F.A. Hayek, in his seminal work "The Counter-Revolution of Science: studies in the abuse of reason," wrote this:
"The more our technical civilization advances and the more, therefore, the study of things as distinct from the study of men and their ideas qualifies for the more important and influential positions, the more significant becomes the gulf that separates two different types of mind: the one represented by the man whose supreme ambition is to turn the world round him into an enourmous machine, every part of which, on his pressing a button, moves according to his design; and the other prespresented by the man whose main interest is the growth of the human mind in all its apsects, who in the study of history or literature, the arts or the law, has learned to see the individual as part of a process in which his contribution is not directed but spontaeous, and where he assists in the creation of something greater than he or any other single mind can ever plan for."
A.P. Psychology studies how psychology has evolved as a science, through the main schools of thought, to modern brain scans and what they do -- and do not -- reveal. We’ll study the biological basis of behavior and the evolutionary advantage our behaviors provide. Learn how to set up double-blind studies and falsify theories. Memory, language, intelligence (inherited or learned?), personality theory, mental disorders, the difference between being in love and loving, and the biological basis of beauty are all covered.
Philosophy studies metaphysics (the nature of things), epistemology (how we know what we know), ethics (how should we act), political philosophy (which social systems produce which outcomes), logic (how to think rationally), aesthetics (the study of beauty & form), and Eastern philosophy (Zen, Taoism, Confucianism).
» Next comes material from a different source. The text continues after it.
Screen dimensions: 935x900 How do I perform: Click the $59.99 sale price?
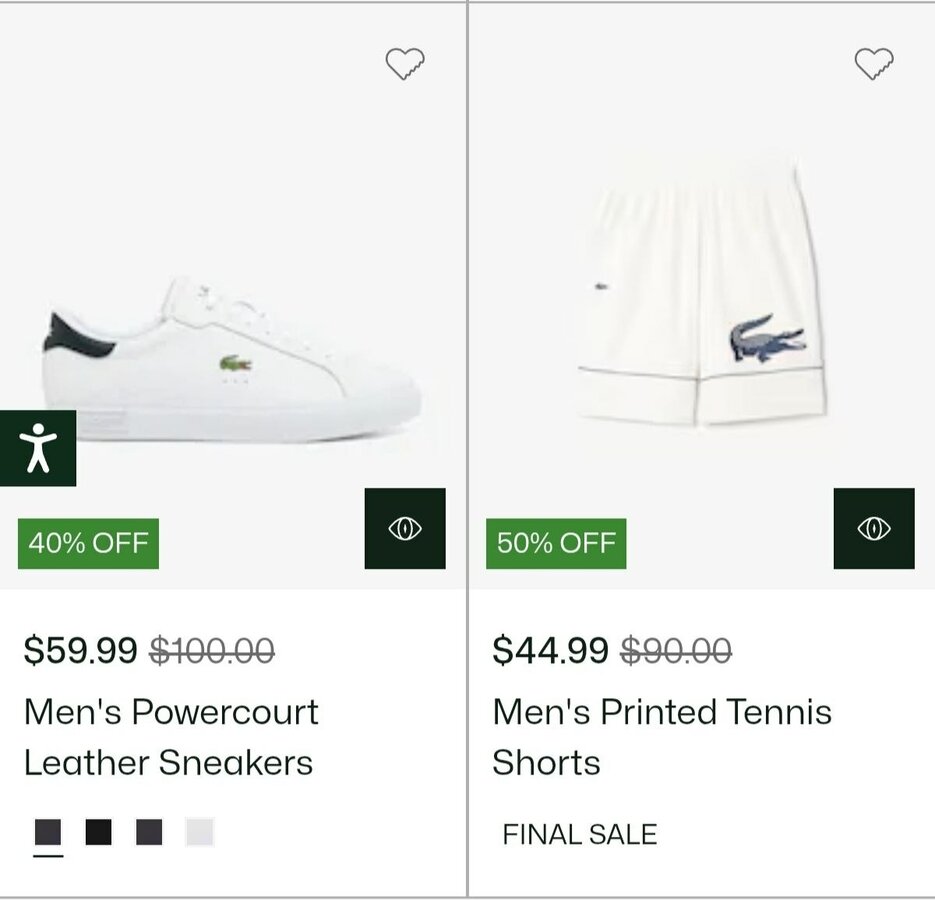81,651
Also, will learn how to write for the "real world."
A.P. Macroeconomics studies the principles of economics that apply to an economic system as a whole, such as national income, price determination, economic performance measures, economic growth and international economics. Students will learn the big ideas that have moved free economies forward (specialization, comparative advantage, opportunity cost, spontaneous order) and the big names who discovered them (Smith, Ricardo, Bastiat, Keynes, Friedman, Hayek, Mises).
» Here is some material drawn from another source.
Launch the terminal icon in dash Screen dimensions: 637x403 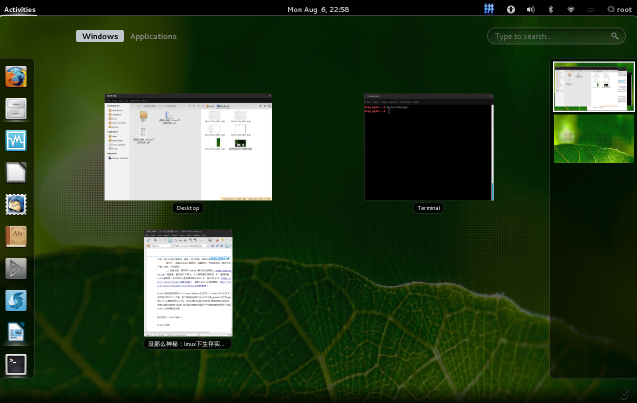16,364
Ethics, Economy & Entrepreneurship is an advanced social studies course combining the principles of economics, ethics, and entrepreneurship. How do we harness self-interest so that it creates value for other people? How do we develop the skills that make those around us better off? What kind of life do you want to live? What kind of society do you want to live in? These fundamental questions we will explore as we examine human nature and the legal-institutional arrangements in society. Entrepreneurship revolves around the skills and aptitudes necessary to leverage initiative into successful outcomes, whether as a small business owner, an employee, or a volunteer. This course serves as a moral foundation for careers in law, economics, politics, journalism, and business.